[TASK DESCRIPTION]: Begin at the line containing "Task: Click the G emblem on the beige card" in the records below, end at the line containing "Given: Click Voir la vue concernée eye icon", and retype each line in that span exactly. No other line and no image should appear.

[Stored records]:
'''

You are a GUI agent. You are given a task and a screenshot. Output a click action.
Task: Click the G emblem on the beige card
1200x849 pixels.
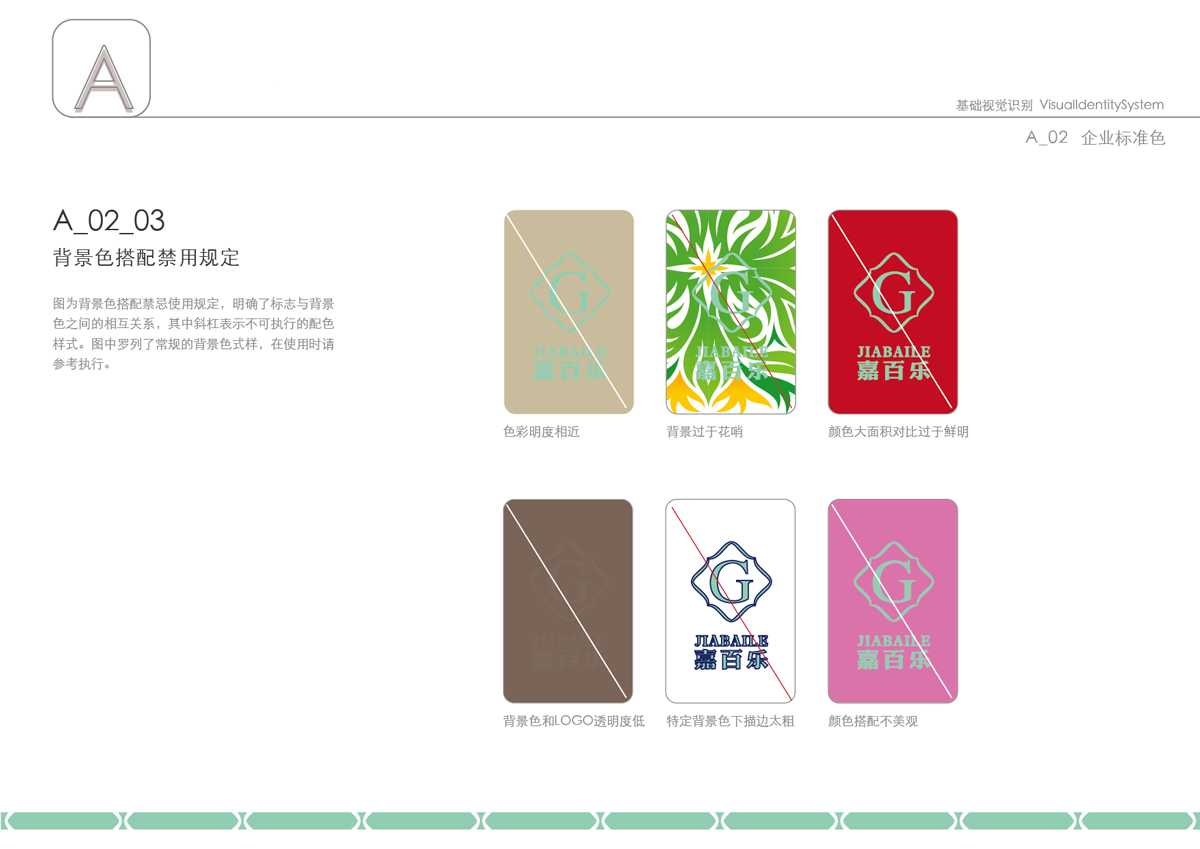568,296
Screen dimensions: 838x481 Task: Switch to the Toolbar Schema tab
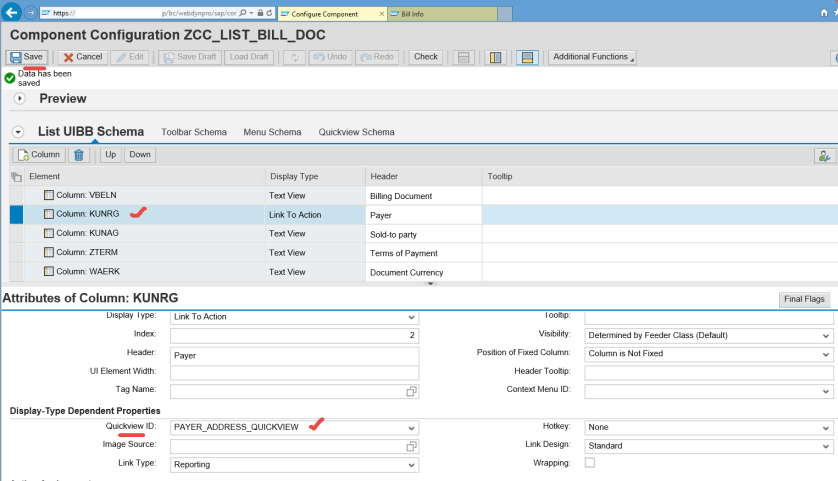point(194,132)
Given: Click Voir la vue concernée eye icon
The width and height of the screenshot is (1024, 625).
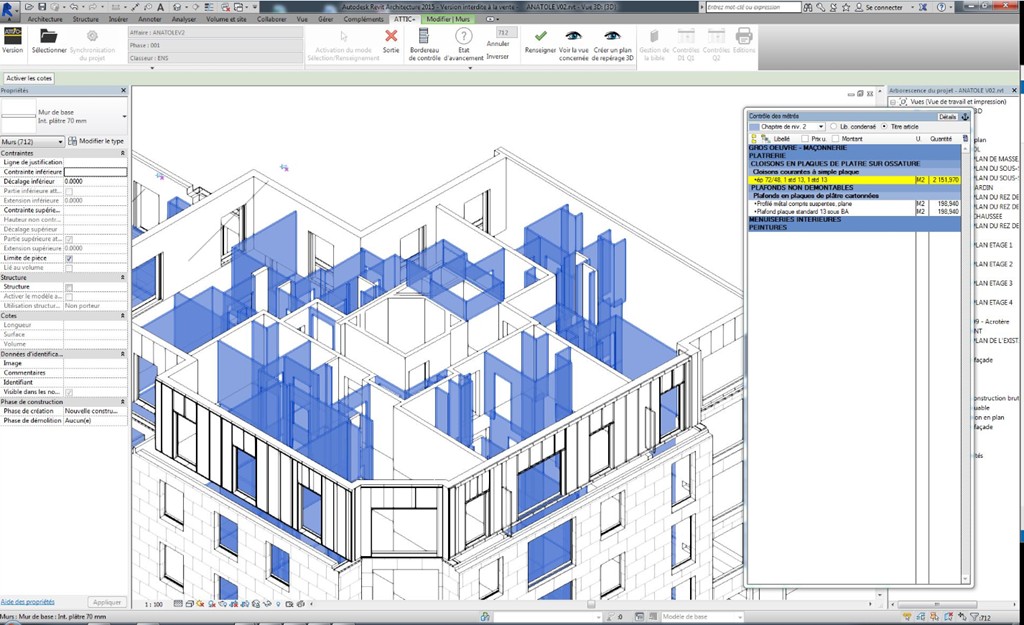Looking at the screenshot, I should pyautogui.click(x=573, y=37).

'''

[EXERCISE ANSWER]:
Task: Click the G emblem on the beige card
1200x849 pixels.
568,296
Screen dimensions: 838x481 Task: Switch to the Toolbar Schema tab
point(194,132)
Given: Click Voir la vue concernée eye icon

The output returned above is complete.